I tried so hard to calm down her crying, but it just got worse. I sat next to her on the couch, cradling her against me for hours. Then finally, just after midnight, Tess began to slip away into her sleepy dreamland. I rested my chin in her hair, and allowed the sleep monster to take me over.

It seemed like we slept forever, like we’d never wake up. It was like I was thrown into a world of homophobes, people who pointed their fingers at me. I was in a dreamland that I did not recognize at all. The dream looked like my high school, and I was standing by my locker, talking to my only friend, Rachel. As we were talking, Belle Raleigh could be seen in the background.
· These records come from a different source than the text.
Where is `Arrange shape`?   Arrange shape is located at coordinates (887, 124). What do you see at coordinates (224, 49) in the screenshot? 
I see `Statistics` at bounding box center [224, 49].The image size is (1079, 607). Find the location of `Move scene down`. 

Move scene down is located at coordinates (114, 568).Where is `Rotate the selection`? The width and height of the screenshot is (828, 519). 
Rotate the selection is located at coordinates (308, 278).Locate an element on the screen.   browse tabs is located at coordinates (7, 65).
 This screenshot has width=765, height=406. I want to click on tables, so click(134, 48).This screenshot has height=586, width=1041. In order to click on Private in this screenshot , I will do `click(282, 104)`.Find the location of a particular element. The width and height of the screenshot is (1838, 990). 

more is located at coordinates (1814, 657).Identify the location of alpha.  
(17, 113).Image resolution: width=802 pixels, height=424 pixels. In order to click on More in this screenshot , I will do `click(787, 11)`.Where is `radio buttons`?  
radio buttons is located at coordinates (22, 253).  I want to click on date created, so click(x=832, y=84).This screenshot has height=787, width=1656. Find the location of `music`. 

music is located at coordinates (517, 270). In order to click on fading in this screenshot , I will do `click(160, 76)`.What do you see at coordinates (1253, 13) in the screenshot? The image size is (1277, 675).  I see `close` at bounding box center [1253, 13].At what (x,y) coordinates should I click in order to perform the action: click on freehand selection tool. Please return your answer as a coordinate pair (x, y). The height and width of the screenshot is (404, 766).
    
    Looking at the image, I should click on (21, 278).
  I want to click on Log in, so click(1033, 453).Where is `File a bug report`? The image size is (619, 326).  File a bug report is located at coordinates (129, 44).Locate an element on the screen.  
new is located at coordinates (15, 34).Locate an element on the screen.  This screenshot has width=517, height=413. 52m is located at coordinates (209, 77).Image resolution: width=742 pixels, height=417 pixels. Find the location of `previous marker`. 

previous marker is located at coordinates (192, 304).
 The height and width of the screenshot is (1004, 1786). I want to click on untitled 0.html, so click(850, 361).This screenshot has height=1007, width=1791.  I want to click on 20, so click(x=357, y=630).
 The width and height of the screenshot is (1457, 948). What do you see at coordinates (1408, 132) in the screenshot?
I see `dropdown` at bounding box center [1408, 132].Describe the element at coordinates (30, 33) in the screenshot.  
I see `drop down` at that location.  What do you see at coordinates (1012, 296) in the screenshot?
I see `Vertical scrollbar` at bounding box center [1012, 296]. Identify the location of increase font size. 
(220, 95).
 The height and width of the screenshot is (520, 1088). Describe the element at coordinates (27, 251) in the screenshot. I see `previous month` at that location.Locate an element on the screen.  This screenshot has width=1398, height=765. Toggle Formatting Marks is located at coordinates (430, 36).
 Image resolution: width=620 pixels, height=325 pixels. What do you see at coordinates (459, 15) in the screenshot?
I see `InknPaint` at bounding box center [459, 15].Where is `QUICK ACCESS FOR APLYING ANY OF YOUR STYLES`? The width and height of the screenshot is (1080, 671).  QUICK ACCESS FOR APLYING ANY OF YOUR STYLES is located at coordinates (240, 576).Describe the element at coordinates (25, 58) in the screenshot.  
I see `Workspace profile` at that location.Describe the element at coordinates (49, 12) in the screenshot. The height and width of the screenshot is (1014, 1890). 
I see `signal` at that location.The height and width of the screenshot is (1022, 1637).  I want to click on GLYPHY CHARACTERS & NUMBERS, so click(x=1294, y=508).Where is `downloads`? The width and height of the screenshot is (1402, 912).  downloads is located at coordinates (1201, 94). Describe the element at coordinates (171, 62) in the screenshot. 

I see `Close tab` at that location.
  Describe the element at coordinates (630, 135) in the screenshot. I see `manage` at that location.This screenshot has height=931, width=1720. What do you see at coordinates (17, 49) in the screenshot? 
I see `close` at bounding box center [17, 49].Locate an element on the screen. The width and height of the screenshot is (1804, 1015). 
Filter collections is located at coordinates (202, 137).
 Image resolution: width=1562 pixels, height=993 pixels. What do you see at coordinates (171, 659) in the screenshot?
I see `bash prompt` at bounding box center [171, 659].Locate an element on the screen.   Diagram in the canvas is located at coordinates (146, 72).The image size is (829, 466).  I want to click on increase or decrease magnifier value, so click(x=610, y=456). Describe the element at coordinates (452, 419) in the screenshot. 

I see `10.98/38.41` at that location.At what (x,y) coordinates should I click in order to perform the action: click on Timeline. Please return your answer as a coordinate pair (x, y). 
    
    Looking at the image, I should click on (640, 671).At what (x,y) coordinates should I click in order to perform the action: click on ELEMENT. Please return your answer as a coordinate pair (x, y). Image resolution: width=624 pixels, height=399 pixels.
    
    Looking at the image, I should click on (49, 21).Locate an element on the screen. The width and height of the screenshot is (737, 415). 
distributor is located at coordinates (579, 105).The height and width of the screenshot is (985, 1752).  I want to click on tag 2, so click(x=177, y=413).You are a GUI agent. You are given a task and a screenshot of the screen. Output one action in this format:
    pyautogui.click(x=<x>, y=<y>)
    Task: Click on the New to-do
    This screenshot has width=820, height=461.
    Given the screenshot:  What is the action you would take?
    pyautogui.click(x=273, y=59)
Then, all of a sudden, Belle Raleigh drops her books and makes a horrifying scream. She then begins laughing so hard that her face turns red. I turn around.

There was my Tess, standing naked in the middle of the hallway. The next thing I knew, every teacher and student was in the hallway, pointing and laughing.

I awoke. I found myself still lying on the couch, my Tess still leaning on me. She was sleeping soundly on top of me, her face buried in my chest. The quilt covered us both. I felt every little breath she breathed. I had to tell myself over-and-over that it was just a dream.

Then, finally, around ten the next morning, Tess yawned, then lifted her head up. Her hair was matted, the sparkles in her eyes were gone, and she looked awful and yet, so beautiful at the same time.

“Morning, baby,” I whispered to her.

“Morning,” she said, softly.

It was funny; she acted off, as if nothing had happened at all. Of course, there was sadness to her. Her eyes weren’t as bright as they usually were, and in fact, I felt scared that they never would be bright again.

I just realized that it was Sunday, and Tess had work tomorrow. I decided to call her boss later that day. I didn’t really tell him what had happened, I only told him that she was sick and the doctor told her to get some rest. I also realized that Officer Johnson had given me a card with a therapists name on it.

After Tess was bedded down for another nap, I began to dig through my pockets for the card. I finally found it in the back pocket.

I stared at it, at the name.

It read: Dr. Abby Keaton, Pediatric Surgeon, Mental Health Specialist, and Registered Nurse.

I picked up the phone and sighed. Therapy was all I needed at this point.